There are 9 Blocks of 64KB (16Kx32) RAM, arranged as 32bits wide, accessable as bytes/words/longs, on long boundaries (same as HUB RAM in P1). If there is less RAM available in the FPGA, then 9 blocks of a smaller size. If less that 8 cogs, then the number of RAM Blocks will be the number of COGs +1.
The Central RAM Block forms the HUB RAM. This is accessable by each COG in turn, with each COG getting a turn (time slot) every 8 clocks (was 1:16 for P1).
The 8 remaining RAM Blocks have a Data & Address Bus running around the outside. Each of the 8 COGs have their Data & Address Bus connected to this Bus Ring.
This outer ring of Data & Address Bus has gate/switches to isolate each RAM Block.
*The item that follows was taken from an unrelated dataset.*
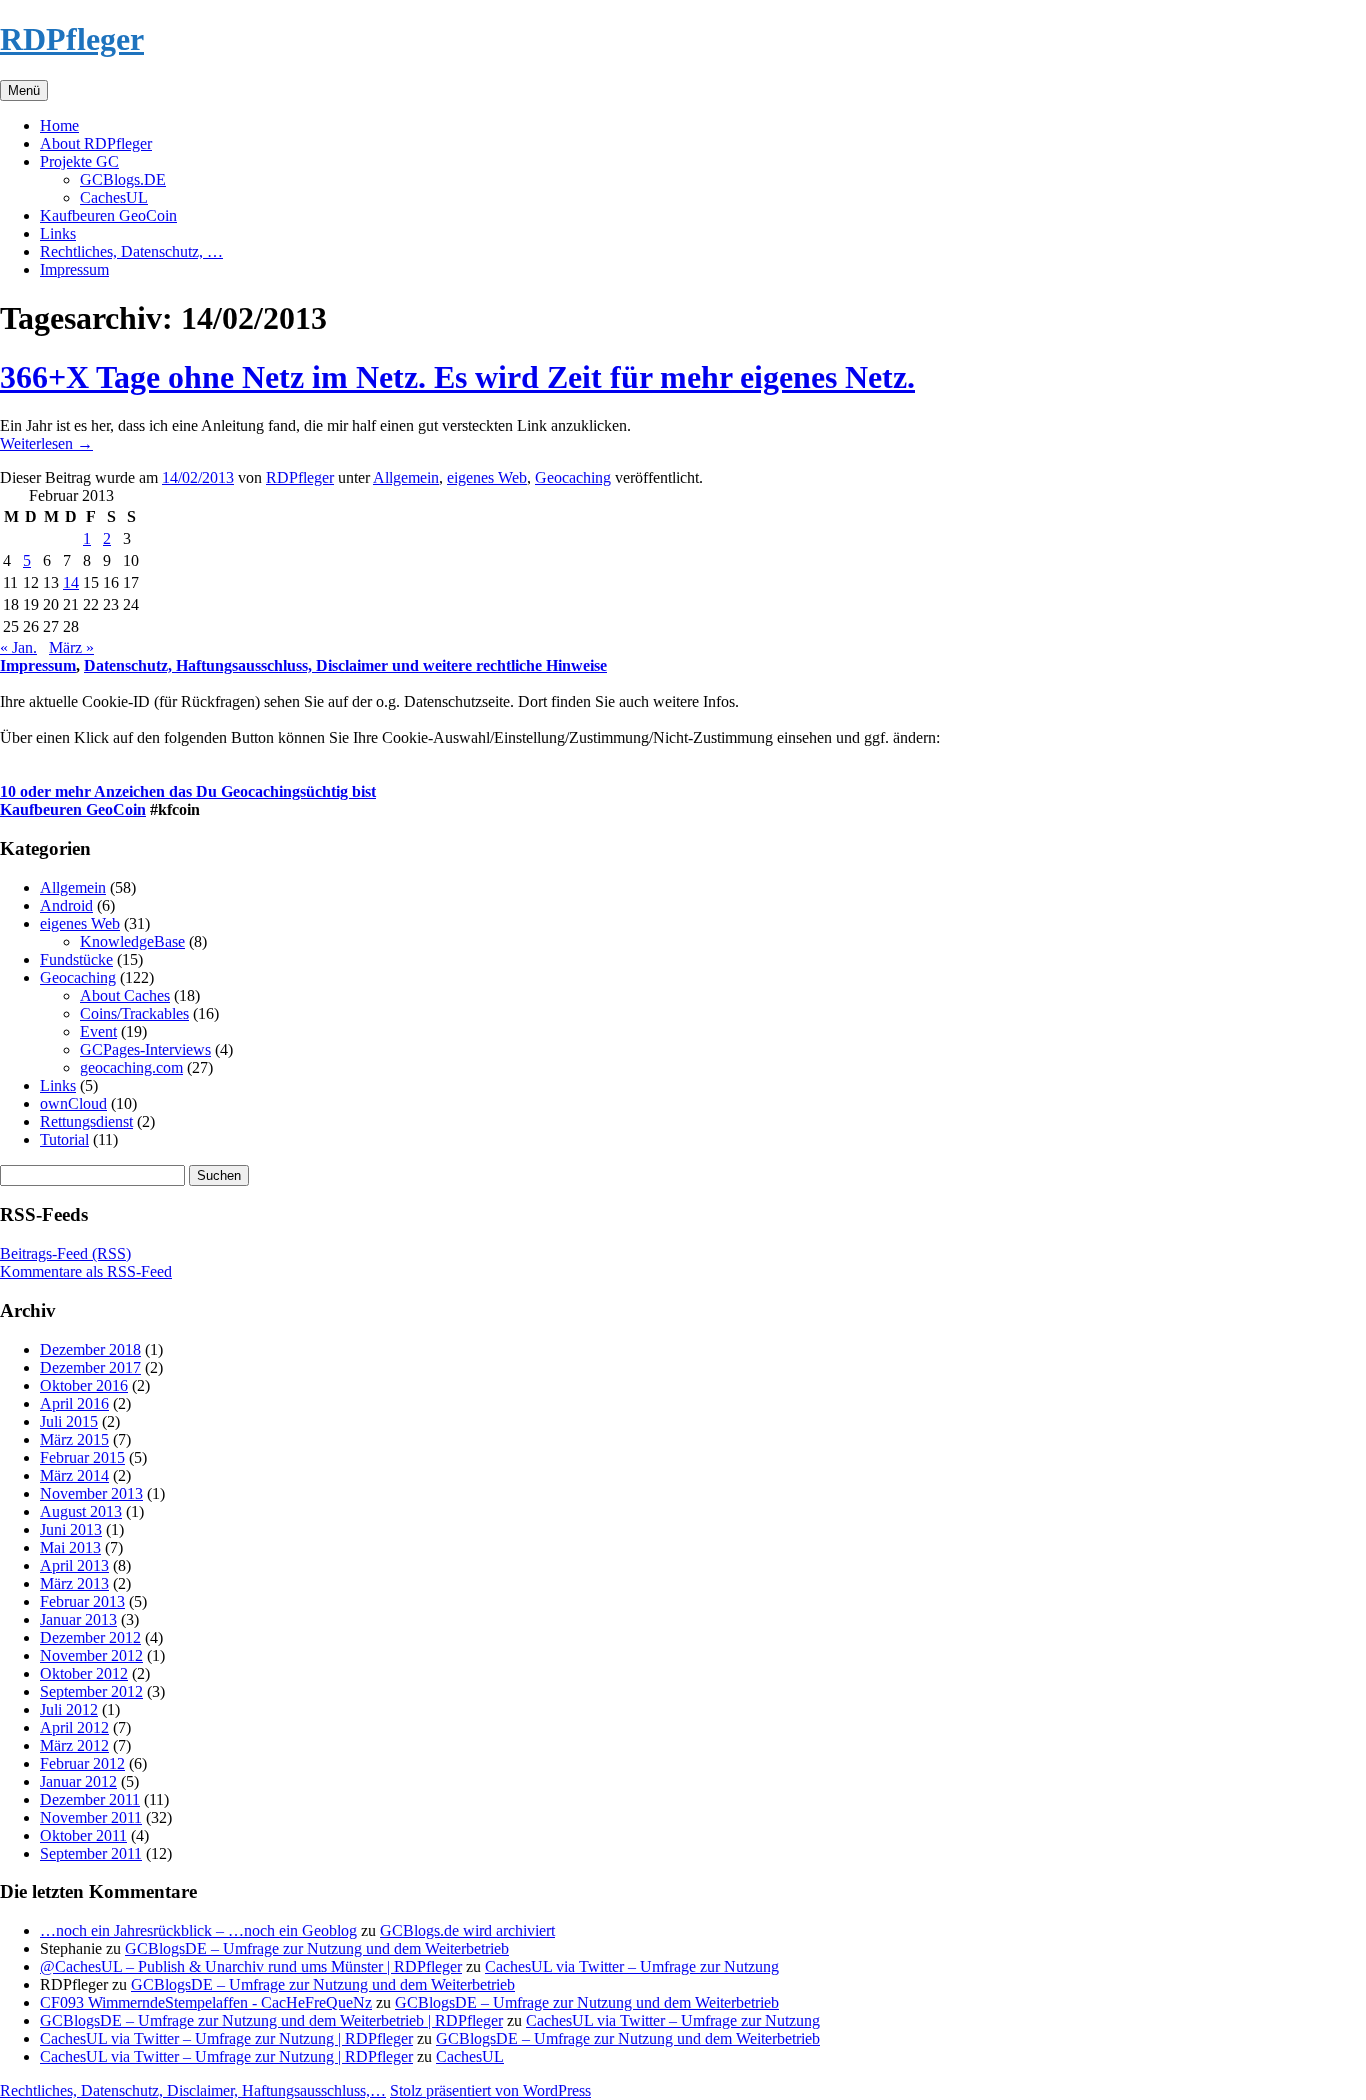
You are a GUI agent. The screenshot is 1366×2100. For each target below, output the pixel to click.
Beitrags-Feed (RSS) (65, 1253)
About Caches (125, 995)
Each RAM Block is connected to this Ring Bus, and to its' respective COG. If all isolators were active, then each RAM Block would only be connected to its' respective COG.
On Power Up or Reset, COG-0 is started (becomes active). No other COG is active (running).
When a COG becomes active, it automatically turns its'
Bus Isolator switch ON (i.e. the bus is isolated at this respective point).
The effect of these isolation switches is such that when only a single COG is active, that COG will own ALL
8 RAM Blocks. (i.e. 8*64KB=512KB)
For example, COG-0 when active cuts the Bus between COG-0 & COG-1. COG-0 will have its' own 64KB RAM Block at $0_0000-$0_FFFF, plus COG-7's RAM at $1_0000-$1_FFFF, plus COG-6, 5, 4, 3, 2 and COG-1 at $8_0000-$8_FFFF.
Now when COG-1 becomes active, it isolates the Bus between it and COG-2, so it will only get 1 RAM Block at $0_0000-$0_FFFF, and COG-0 will lose access to COG-1's RAM at $8_0000-$8_FFFF.
By starting specific COGs, while leaving other COGs inactive, it is possible to dish out
various size COG RAMs to respective COGs.
Note that each COG now has large COG RAM, with the Program Counter extended to 20bits (to address 1MB max). Since these RAM Blocks are straight COG Memory, code can execute from the large COG RAM without penalty. It will be necessary to introduce a method (instruction variants) for accessing the larger COG Memory. For example...
A new JMPRET instruction where the jump/return registers (S & D) contain the 20-bit memory addresses. i.e. an INDIRECT JUMP/CALL instruction
A new MOV instruction where the S and/or D registers contain the 20-bit memory addresses. i.e. an INDIRET MOV instruction
Other methods are possible using an AUGDS instruction.